[Activity] Extract the complete data exactly as given.

━━━━━ Listed entries ━━━━━

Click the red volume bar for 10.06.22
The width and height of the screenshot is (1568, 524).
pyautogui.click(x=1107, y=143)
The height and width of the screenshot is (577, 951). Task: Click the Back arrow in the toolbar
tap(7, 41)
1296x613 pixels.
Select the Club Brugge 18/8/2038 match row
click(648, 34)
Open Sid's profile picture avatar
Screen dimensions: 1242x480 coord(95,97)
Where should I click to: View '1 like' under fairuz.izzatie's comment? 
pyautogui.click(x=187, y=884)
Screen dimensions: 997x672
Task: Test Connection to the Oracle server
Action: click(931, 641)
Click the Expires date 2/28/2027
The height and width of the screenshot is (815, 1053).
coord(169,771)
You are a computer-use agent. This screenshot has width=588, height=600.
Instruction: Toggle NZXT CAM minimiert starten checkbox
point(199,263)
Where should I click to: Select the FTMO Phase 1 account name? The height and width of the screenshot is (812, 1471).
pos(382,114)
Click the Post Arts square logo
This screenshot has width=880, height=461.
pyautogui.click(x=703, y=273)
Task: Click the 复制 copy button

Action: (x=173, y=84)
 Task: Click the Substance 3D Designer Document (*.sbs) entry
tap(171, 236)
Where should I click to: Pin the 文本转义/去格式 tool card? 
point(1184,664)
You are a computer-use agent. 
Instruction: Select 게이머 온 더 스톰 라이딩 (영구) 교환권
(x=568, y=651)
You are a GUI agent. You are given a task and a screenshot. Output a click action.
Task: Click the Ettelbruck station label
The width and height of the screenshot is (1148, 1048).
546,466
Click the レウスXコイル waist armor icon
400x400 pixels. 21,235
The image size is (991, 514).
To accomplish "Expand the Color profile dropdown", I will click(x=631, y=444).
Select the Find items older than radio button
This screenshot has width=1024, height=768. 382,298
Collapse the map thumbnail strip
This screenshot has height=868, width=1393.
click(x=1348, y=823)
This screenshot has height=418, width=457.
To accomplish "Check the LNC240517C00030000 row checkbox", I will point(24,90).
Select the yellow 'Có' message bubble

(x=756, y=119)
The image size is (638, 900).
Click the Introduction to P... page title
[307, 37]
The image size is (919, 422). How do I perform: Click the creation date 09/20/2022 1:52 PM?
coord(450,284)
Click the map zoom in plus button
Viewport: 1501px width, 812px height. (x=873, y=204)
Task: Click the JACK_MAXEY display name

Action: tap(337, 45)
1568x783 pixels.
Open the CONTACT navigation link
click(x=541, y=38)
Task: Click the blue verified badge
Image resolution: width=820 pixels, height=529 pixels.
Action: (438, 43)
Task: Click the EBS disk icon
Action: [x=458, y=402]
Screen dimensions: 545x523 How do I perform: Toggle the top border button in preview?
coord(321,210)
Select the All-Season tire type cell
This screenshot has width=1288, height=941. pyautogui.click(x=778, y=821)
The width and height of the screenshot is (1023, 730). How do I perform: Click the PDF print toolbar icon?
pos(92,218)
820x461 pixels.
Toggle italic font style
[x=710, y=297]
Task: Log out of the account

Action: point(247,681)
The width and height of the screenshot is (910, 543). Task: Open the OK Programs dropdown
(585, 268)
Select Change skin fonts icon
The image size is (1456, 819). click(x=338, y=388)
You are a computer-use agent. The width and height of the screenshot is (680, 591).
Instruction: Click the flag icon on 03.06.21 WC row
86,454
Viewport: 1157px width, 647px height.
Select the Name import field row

━━━━━

[Written solution]
Click the red volume bar for 10.06.22
The width and height of the screenshot is (1568, 524).
pyautogui.click(x=1107, y=143)
The height and width of the screenshot is (577, 951). Task: Click the Back arrow in the toolbar
tap(7, 41)
1296x613 pixels.
Select the Club Brugge 18/8/2038 match row
click(648, 34)
Open Sid's profile picture avatar
Screen dimensions: 1242x480 coord(95,97)
Where should I click to: View '1 like' under fairuz.izzatie's comment? 
pyautogui.click(x=187, y=884)
Screen dimensions: 997x672
Task: Test Connection to the Oracle server
Action: click(931, 641)
Click the Expires date 2/28/2027
The height and width of the screenshot is (815, 1053).
coord(169,771)
You are a computer-use agent. This screenshot has width=588, height=600.
Instruction: Toggle NZXT CAM minimiert starten checkbox
point(199,263)
Where should I click to: Select the FTMO Phase 1 account name? The height and width of the screenshot is (812, 1471).
pos(382,114)
Click the Post Arts square logo
This screenshot has width=880, height=461.
pyautogui.click(x=703, y=273)
Task: Click the 复制 copy button

Action: (x=173, y=84)
 Task: Click the Substance 3D Designer Document (*.sbs) entry
tap(171, 236)
Where should I click to: Pin the 文本转义/去格式 tool card? 
point(1184,664)
You are a computer-use agent. 
Instruction: Select 게이머 온 더 스톰 라이딩 (영구) 교환권
(x=568, y=651)
You are a GUI agent. You are given a task and a screenshot. Output a click action.
Task: Click the Ettelbruck station label
The width and height of the screenshot is (1148, 1048).
546,466
Click the レウスXコイル waist armor icon
400x400 pixels. 21,235
The image size is (991, 514).
To accomplish "Expand the Color profile dropdown", I will click(x=631, y=444).
Select the Find items older than radio button
This screenshot has width=1024, height=768. 382,298
Collapse the map thumbnail strip
This screenshot has height=868, width=1393.
click(x=1348, y=823)
This screenshot has height=418, width=457.
To accomplish "Check the LNC240517C00030000 row checkbox", I will point(24,90).
Select the yellow 'Có' message bubble

(x=756, y=119)
The image size is (638, 900).
Click the Introduction to P... page title
[307, 37]
The image size is (919, 422). How do I perform: Click the creation date 09/20/2022 1:52 PM?
coord(450,284)
Click the map zoom in plus button
Viewport: 1501px width, 812px height. (x=873, y=204)
Task: Click the JACK_MAXEY display name

Action: tap(337, 45)
1568x783 pixels.
Open the CONTACT navigation link
click(x=541, y=38)
Task: Click the blue verified badge
Image resolution: width=820 pixels, height=529 pixels.
Action: (438, 43)
Task: Click the EBS disk icon
Action: [x=458, y=402]
Screen dimensions: 545x523 How do I perform: Toggle the top border button in preview?
coord(321,210)
Select the All-Season tire type cell
This screenshot has width=1288, height=941. pyautogui.click(x=778, y=821)
The width and height of the screenshot is (1023, 730). How do I perform: Click the PDF print toolbar icon?
pos(92,218)
820x461 pixels.
Toggle italic font style
[x=710, y=297]
Task: Log out of the account

Action: point(247,681)
The width and height of the screenshot is (910, 543). Task: Open the OK Programs dropdown
(585, 268)
Select Change skin fonts icon
The image size is (1456, 819). click(x=338, y=388)
You are a computer-use agent. The width and height of the screenshot is (680, 591).
Instruction: Click the flag icon on 03.06.21 WC row
86,454
Viewport: 1157px width, 647px height.
Select the Name import field row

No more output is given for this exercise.